Unfortunately this is not the blurb for a banned dystopic science fiction novel
Librarians fear new penalties, even prison, as activists challenge books
It's not just Ron DeSantis' “War on Woke” in Florida that is interfering in core librarian work in the United States. Librarians in the state of Missouri are also working in a climate of fear after their far-right government passed vague laws that are ultimately aimed at criminalising queerness, and criminalise basic library work as collateral damage.
Putting “Nothing About Us Without Us” into Practice in Small and Rural Libraries
Something more positive, this time from rural North America. A few case studies in the use of funding to improve accessibility in libraries, with examples of how libraries changed their original plans after consulting with community members with disabilities.
This is a pretty interesting preprint from December, looking at some of the more subtle problems with using large language models in the production of academic papers.
Due to the pressure put on scholars to publish, they may increasingly rely on automative solutions that are capable of producing fast yet potentially problematic papers
This is indeed a problem. I have thoughts on where those pressures come from but that's for another time.
We find 104 scholarly works using our criteria and query (Author: “ChatGPT” OR “GPT-2” OR “GPT-3” OR “Generative AI” OR “Generative Pretrained Transformer” OR “OpenAI”).
Nice, simple. But also, “some people say”...
We note that remnants of AI prompts left in manuscripts due to careless errors indicate that our systematic review leaves out articles that used a generative AI tool, but neglected to cite it as an author. We verify this claim via Google Scholar’s search engine, using the query as shown in Figure 2. We suspect that far more authors have used ChatGPT similarly, but will have edited out such apparent markers of direct AI use—which some may deem plagiarism, depending on journal policy.
A key point the authors make is that the norms of academia expect that any automation or computer model used in the research or the production of a paper should be openly available so that it can be verified and any suspected errors can be traced back to their source.

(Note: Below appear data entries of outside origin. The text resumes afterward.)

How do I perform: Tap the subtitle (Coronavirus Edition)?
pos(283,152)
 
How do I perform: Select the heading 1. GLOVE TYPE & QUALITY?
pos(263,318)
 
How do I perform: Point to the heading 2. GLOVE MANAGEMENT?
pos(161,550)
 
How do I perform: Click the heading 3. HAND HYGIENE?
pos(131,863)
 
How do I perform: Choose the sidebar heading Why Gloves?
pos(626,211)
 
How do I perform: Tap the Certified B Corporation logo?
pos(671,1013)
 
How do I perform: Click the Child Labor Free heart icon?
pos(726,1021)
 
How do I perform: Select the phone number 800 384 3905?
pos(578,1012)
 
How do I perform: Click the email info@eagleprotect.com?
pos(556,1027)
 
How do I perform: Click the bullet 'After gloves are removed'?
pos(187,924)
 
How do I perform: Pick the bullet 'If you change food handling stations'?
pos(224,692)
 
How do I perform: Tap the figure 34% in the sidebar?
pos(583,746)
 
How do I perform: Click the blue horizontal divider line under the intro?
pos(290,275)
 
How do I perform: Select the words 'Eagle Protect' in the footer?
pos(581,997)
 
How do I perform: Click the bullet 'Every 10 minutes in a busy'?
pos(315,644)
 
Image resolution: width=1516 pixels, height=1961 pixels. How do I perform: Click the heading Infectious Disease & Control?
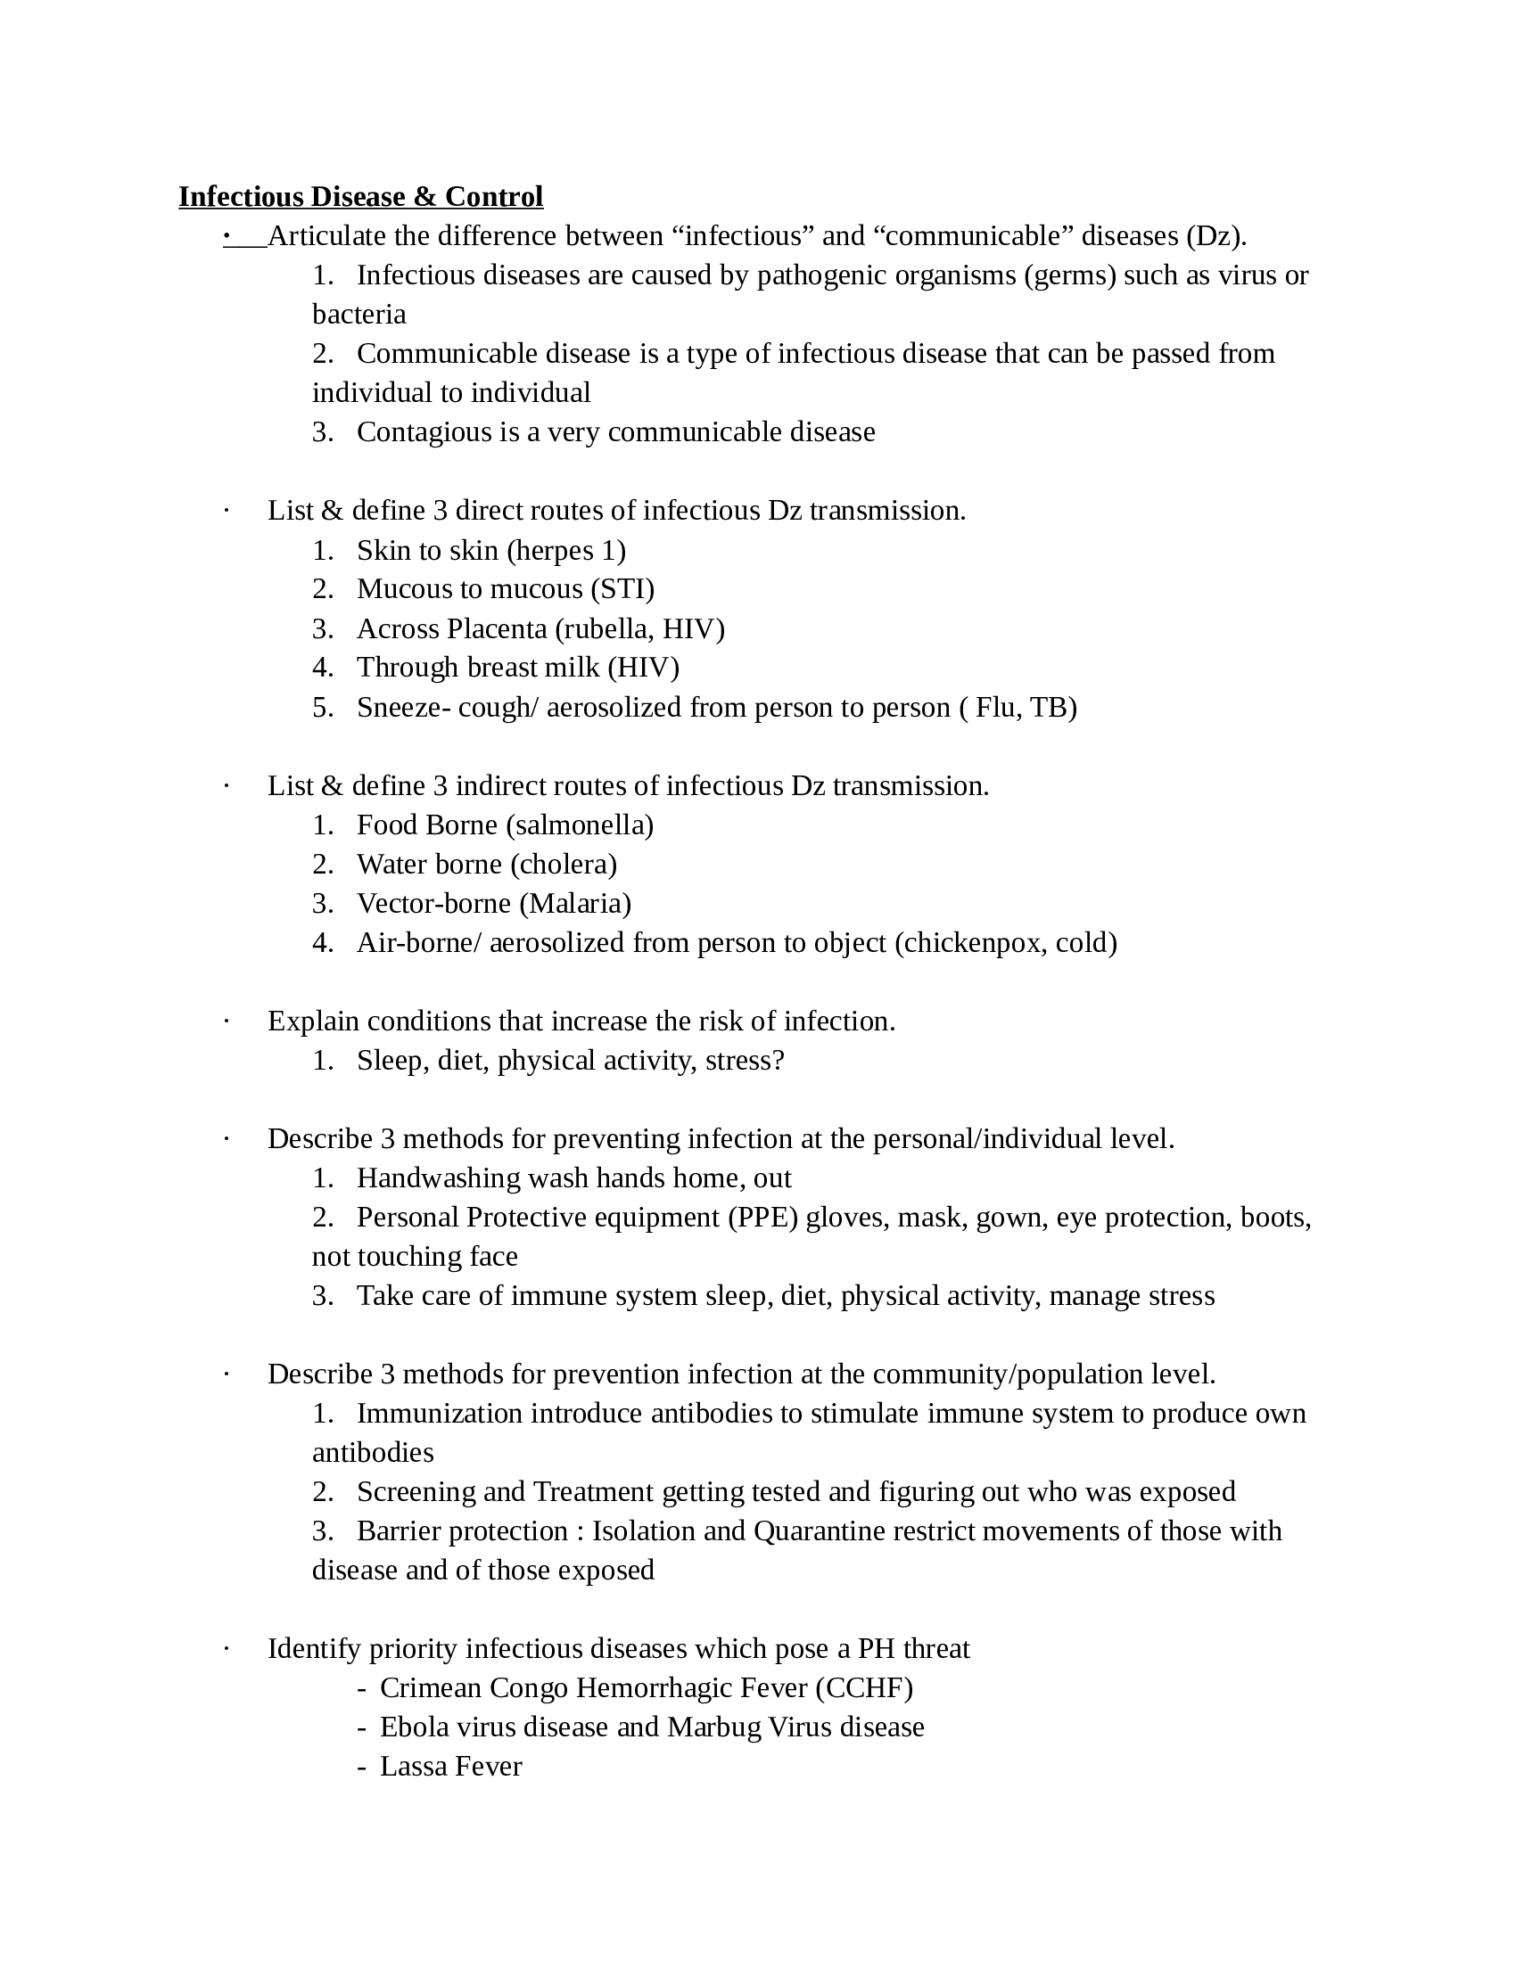(360, 197)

But commercial LLMs are mostly black boxes:
if an AI-produced work is made public, yet the model used to generate that work is not, how do we judge the cause of the bias—is it attributable to the model or the user who provided a prompt to it?
Something I hadn't really considered before that is explored in the paper is the concept of “inadvertent red teaming”, which refers to what happens when an LLM is given a prompt without enough context to produce a coherent answer. Even with a good prompt, LLMs are prone to just make stuff up (or “hallucinate”, as AI boosters like to sanitise it as). With a prompt that provides inadequate context, they can easily go off the rails, however, and if researchers don't vet the output properly this can lead to highly problematic statements in papers.
A more subtle problem they identified is that if an LLM is given context about the prompter – even if this is inadvertent such as their name and position title in an ingested draft paper – it can bias the output in some obvious and some subtle ways.
If you're interested in this sort of stuff, you can also read this paper desperately trying to make it ok to make up your research data. Seems to fly in the face of the whole foundation principles of science to me, but what would I know?